La rivoluzione della pizza

Negli ultimi trent’anni la pizza ne ha fatta di strada, e da piatto povero è diventata a tutti gli effetti una proposta cool

 

Rispetto al passato oggi non c’è solo più qualità, assicurata dalla ricerca sulle farine e i lieviti, ma anche più varietà nelle farciture. La pizza è ormai interpretata come un vassoio, si può guarnire con qualsiasi prodotto.
E spesso si ispira all’alta cucina, come insegnano chef del calibro di Simone Padoan o di Massimo Bottura.
Così oltre ai gusti classici, in menù compaiono abbinamenti originali e ingredienti pregiati.
Un passo in avanti reso possibile dal dialogo tra pizzaiolo e chef, conquista peraltro abbastanza recente.
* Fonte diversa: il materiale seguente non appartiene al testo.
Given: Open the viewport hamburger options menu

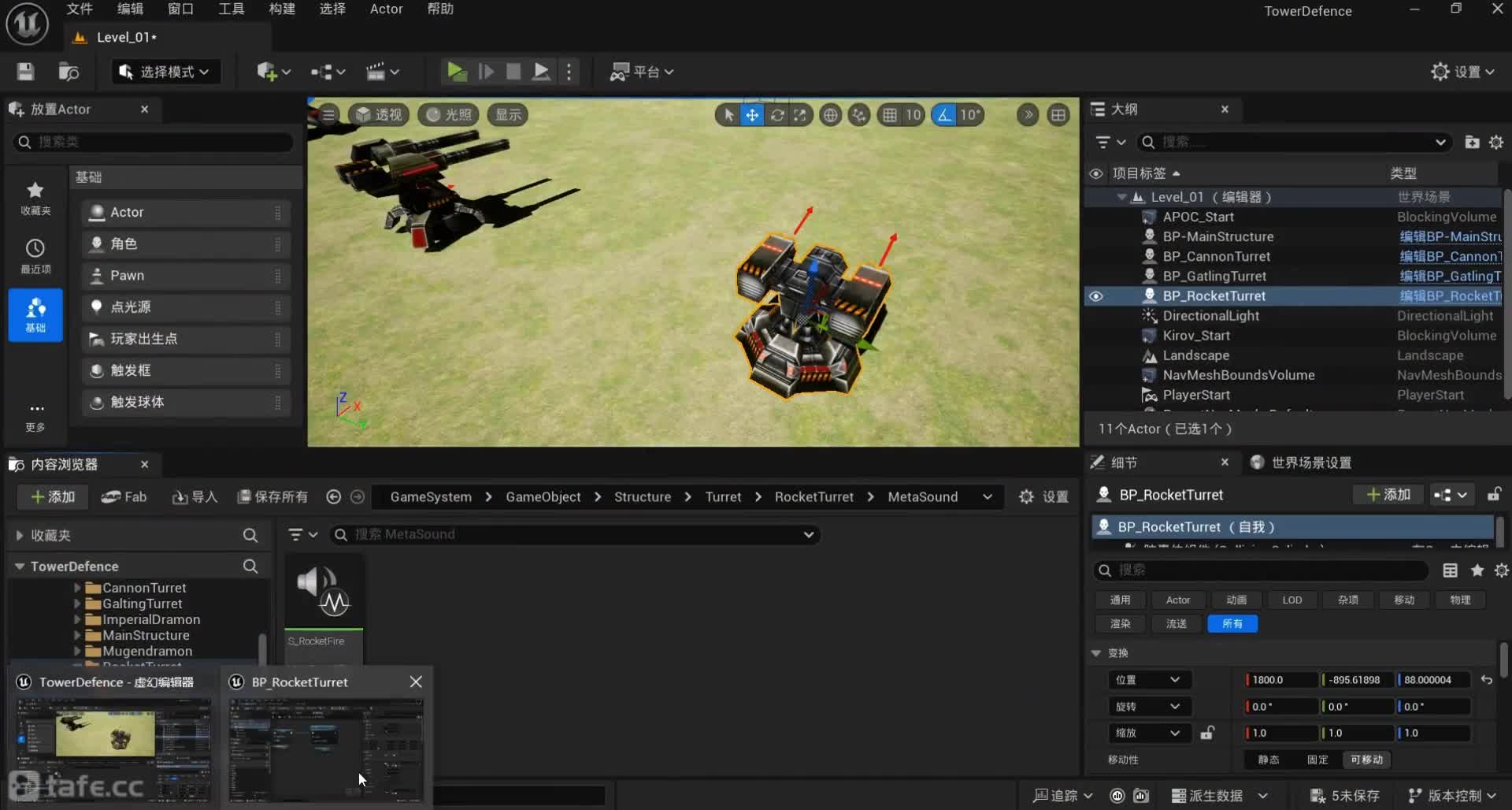Looking at the screenshot, I should [328, 115].
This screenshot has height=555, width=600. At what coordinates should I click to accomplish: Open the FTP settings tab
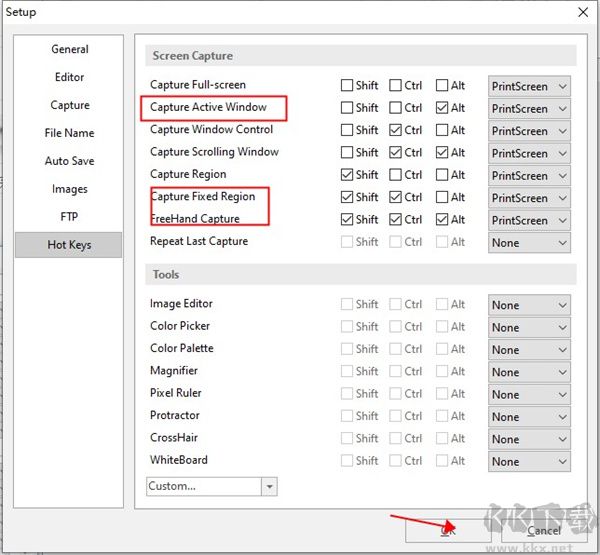(x=69, y=217)
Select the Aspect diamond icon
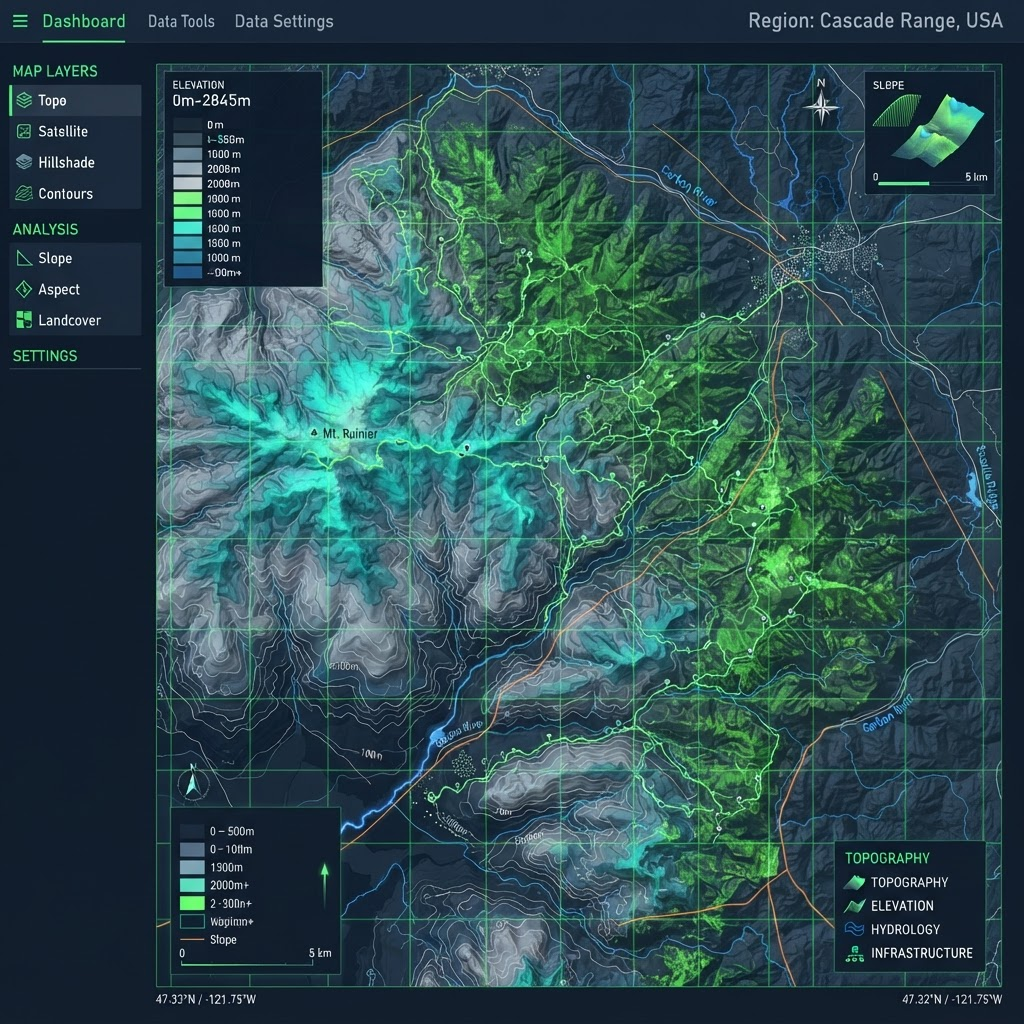Screen dimensions: 1024x1024 [24, 289]
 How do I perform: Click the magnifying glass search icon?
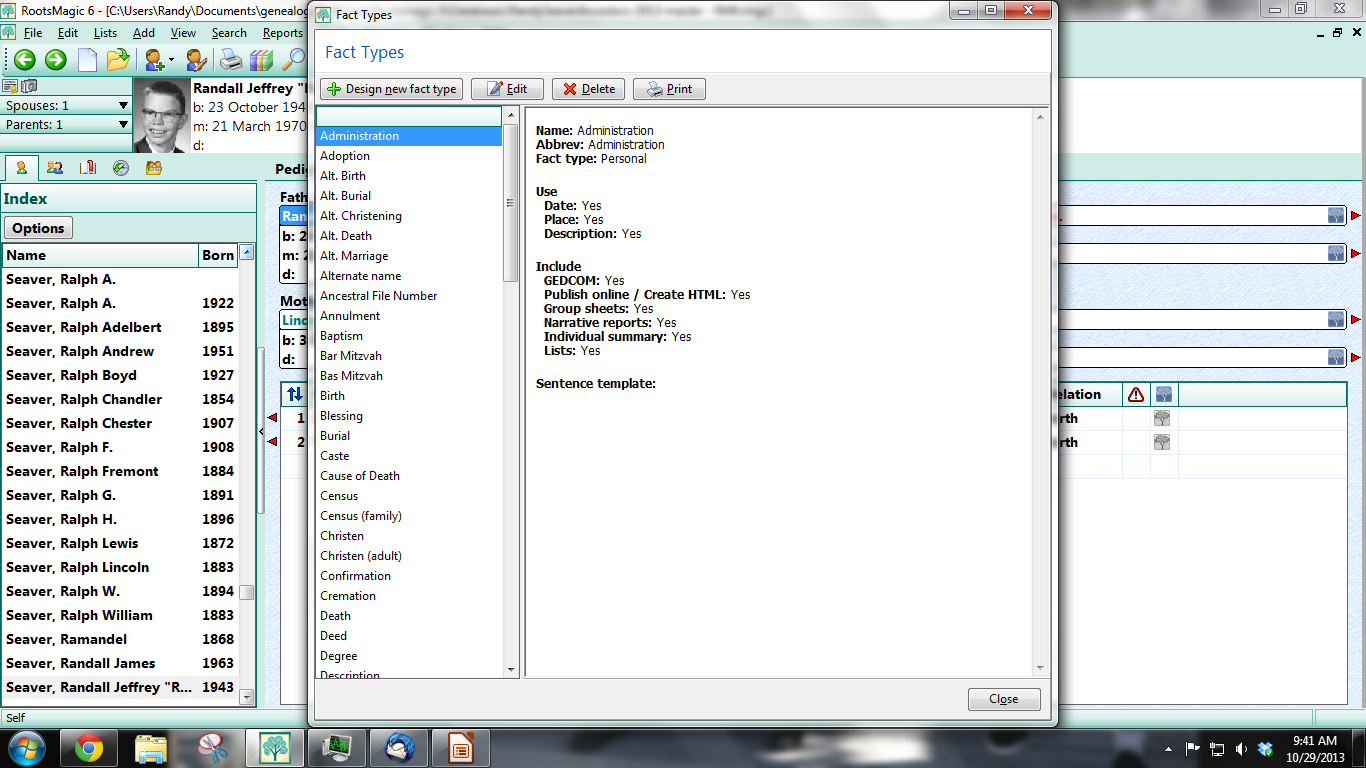294,60
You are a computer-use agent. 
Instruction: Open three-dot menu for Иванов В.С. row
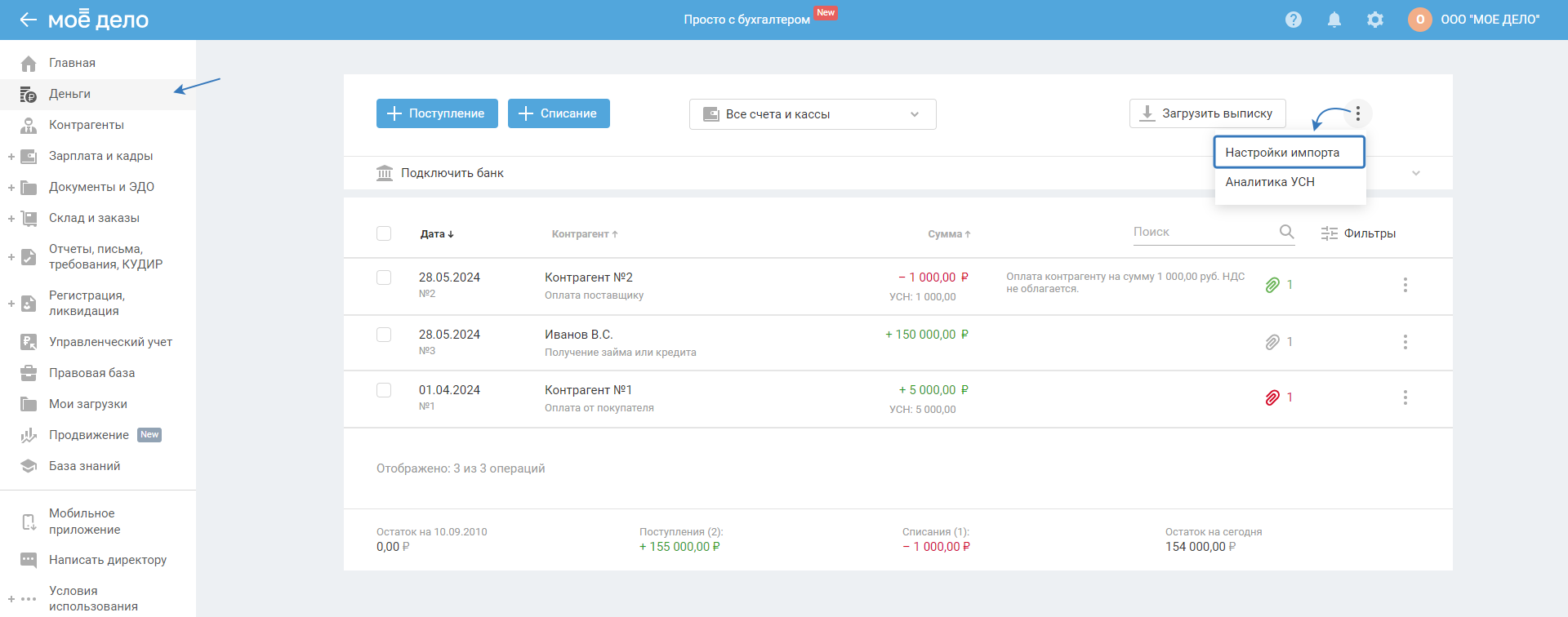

Come ricorda Gino Sorbillo, il re della pizza napoletana, tra i pionieri nell’utilizzo del lievito madre, «tra le fine degli anni Settanta e l’inizio degli Ottanta molti ristoranti decisero di eliminare la pizza perché veniva percepita come fattore squalificante per il locale. A quell’epoca i rapporti tra chef e pizzaioli erano praticamente inesistenti, a differenza di oggi».
La svolta risale alla prima metà degli anni Novanta quando diventa una tendenza disporre il forno accanto alla cucina, favorendo quindi la contaminazione tra i due reparti.
E se le più richieste restano le pizze classiche, è sempre meglio diversificare l’offerta.
«In termini di numeri, Margherita, Capricciosa e Marinara vanno per la maggiore, ma resta importante offrire nuove proposte per differenziarsi e per rispondere al desiderio di novità dei clienti» - puntualizza Federico De Silvestri, primo classificato ai campionati mondiali di pizza 2016 per la migliore pizza senza glutine, titolare della Pizzeria Quattrocento di Marzana (Vr).